Prostitution play fails to grasp serious subject
Posted on March 11, 2017 By Colin MacLean Entertainment, Front Slider, Theatre
When it premiered in Toronto in 2014, Erin Shield’s new play Soliciting Temptation conflicted the reviewers. The Globe and Mail could only eek out “tolerable” while The National Post found it “the season’s best new play.”
A new co-production from Calgary’s Sage Theatre and Edmonton’s Shadow Theatre – at the Varscona Theatre until March 26 – falls somewhere between the two.
The intermissionless, 90-minute two-hander benefits from Jason Mehmel’s well-paced direction and two fine performances from Patricia Cerra and Mattie Overall. The production is talky and the events are contrived but the subject matter is provocative. The play is often surprising and generates some dramatic traction.
Soliciting Temptation opens in a dingy room in some third-world country. We are in Joseph Conrad Heart of Darkness territory here as we meet a middle-aged man (he is identified in the program only as “Man”), hot, mopping his brow and scarfing down the booze. He’s very unhappy with his room and its broken air conditioner and fan, and is on the phone demanding to be moved when there’s a knock on the door. It is the “Woman” (also identified this way in the program) that he is expecting. She’s dark, young (but not a child) and exotic.
It becomes obvious very quickly that what we are watching is another sad chapter in the story of the international sex trade.
He’s a lonely businessman and she is a young prostitute. He is obsessed with her age and keeps asking her how old she is, as if somehow her youth is an aphrodisiac. She says nothing but proceeds to remove her clothes. He’s caught off balance by the abruptness of the act and even more surprised when she breaks into perfect English. Not only does she speak, but begins to harangue him about his dark immoral desires and threatens to bring the powers of morality down on his head. It’s a quite compelling opening even if you don’t really believe in either of them.
Turns out the fellow is the victim of a set up. His prospective young conquest is in reality a fiercely idealistic young woman from the Western world who is bent on trapping sex tourists – or more exactly, just him. However, she seems to be making it up as she goes along and hasn’t thought out what happens next. For one thing, we are asked to believe that she has traveled over half the world to rant at this hapless fellow. Is there a large organization behind her? Are the police to be called? Is this a sting operation? What is she – some kind of vengeful freelance sexual vigilante?
Soliciting Temptation is a play-long dialogue that skirts around and never comes to grips with the very serious subject it raises. The two performers successfully invoke a number of emotions ranging through anger, humiliation and (for the man) the very present fear of exposure.
The fulcrum of power gravitates back and forth between the two as they take turns grabbing the advantage. She stakes out the moral high-ground, although he observes she sounds as if she’s reading off a website. He is given the unenviable task of trying to rationalize the sex trade.
“It improves the local economy,” the Man says weakly. He even goes at some length into the wet dream of every john – that real love is generated during the transaction.

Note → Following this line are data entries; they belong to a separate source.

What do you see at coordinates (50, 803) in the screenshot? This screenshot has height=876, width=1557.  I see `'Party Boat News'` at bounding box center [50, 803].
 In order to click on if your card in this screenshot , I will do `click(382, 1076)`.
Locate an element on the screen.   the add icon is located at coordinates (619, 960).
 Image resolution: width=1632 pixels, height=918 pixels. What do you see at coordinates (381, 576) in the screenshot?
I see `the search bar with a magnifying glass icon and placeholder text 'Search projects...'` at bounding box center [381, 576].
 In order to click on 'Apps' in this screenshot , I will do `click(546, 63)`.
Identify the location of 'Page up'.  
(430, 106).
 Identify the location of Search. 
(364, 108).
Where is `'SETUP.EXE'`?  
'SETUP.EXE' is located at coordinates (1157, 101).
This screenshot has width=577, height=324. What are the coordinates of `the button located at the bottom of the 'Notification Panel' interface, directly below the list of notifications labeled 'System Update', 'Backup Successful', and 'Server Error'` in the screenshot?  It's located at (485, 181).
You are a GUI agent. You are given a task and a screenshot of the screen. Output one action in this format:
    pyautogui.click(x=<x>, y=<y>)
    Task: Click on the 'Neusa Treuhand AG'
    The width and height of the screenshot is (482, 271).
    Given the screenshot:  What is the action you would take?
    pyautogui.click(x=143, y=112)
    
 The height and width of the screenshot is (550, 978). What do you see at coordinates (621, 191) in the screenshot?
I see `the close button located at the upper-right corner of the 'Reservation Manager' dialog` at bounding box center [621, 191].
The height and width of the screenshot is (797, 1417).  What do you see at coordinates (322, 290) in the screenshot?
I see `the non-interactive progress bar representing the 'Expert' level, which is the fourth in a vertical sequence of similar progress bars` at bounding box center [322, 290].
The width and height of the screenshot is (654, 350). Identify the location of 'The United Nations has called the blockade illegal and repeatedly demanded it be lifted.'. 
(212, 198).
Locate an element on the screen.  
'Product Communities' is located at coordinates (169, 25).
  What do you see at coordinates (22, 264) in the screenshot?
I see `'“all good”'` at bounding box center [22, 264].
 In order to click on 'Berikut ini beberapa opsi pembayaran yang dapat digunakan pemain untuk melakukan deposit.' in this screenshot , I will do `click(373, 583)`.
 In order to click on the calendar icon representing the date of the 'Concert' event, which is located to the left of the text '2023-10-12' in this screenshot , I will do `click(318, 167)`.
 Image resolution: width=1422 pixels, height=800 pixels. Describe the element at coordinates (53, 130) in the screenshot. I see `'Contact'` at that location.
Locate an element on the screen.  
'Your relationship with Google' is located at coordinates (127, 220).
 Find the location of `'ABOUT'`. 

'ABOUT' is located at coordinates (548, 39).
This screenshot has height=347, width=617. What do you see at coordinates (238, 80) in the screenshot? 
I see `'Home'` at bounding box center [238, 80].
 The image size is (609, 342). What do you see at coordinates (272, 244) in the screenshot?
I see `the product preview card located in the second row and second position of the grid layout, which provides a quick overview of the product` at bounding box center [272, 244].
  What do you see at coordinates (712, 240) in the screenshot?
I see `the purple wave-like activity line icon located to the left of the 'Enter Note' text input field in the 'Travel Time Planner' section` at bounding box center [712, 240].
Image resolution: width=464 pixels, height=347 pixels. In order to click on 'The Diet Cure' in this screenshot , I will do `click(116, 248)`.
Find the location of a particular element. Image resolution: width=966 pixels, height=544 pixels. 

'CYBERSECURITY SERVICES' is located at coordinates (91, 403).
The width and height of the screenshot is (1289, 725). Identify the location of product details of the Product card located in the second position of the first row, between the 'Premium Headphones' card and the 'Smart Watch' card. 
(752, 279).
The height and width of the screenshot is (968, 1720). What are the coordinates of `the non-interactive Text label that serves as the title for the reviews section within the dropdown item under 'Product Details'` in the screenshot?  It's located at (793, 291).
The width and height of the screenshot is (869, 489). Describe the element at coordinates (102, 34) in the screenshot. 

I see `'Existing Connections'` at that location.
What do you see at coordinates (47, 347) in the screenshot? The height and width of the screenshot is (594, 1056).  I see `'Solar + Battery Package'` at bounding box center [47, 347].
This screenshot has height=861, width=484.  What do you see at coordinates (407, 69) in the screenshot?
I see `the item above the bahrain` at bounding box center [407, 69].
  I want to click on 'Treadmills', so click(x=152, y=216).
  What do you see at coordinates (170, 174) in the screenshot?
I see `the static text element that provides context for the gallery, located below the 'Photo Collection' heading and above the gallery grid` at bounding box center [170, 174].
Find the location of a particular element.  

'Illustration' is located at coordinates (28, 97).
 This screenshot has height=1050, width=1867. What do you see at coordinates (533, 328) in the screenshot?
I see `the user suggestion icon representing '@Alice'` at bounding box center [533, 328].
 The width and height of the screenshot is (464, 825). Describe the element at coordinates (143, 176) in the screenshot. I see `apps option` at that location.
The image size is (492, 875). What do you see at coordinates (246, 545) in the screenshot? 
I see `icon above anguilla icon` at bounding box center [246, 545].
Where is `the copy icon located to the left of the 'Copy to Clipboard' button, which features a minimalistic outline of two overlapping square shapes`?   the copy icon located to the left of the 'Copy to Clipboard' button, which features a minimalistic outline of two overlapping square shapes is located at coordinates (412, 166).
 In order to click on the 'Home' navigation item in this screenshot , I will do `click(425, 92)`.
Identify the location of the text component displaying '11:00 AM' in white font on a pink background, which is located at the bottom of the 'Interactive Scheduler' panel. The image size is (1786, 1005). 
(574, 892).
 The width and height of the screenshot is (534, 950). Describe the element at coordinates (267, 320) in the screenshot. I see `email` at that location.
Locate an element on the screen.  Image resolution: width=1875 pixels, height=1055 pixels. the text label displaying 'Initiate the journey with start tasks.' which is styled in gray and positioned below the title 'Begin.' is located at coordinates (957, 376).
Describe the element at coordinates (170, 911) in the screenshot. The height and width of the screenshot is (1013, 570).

“She sings in the morning,” he rhapsodizes. Overall is a good actor, but I don’t think he convinced anyone in the audience – certainly not the Woman. The dialogue is generally artificial and you can almost see the ideas gestating in the mind of the playwright.
As the work progresses, Shields tries to move her characters toward some human connection (or at least some common ground) and in that she is largely assisted by the two performers. They battle gamely to overcome the problems with the script and you find yourself at least mildly involved with the two – all of which is rendered moot when Shields suddenly pulls the play out from under them with a precipitous and highly unsatisfactory ending.
At the beginning of the play the air conditioner and the fan are broken. In some ways, so are the two characters. Probably neither will ever be repaired. The topic certainly deserves a probing theatrical investigation and while the play opens up Pandora’s Box, it doesn’t look very deeply inside.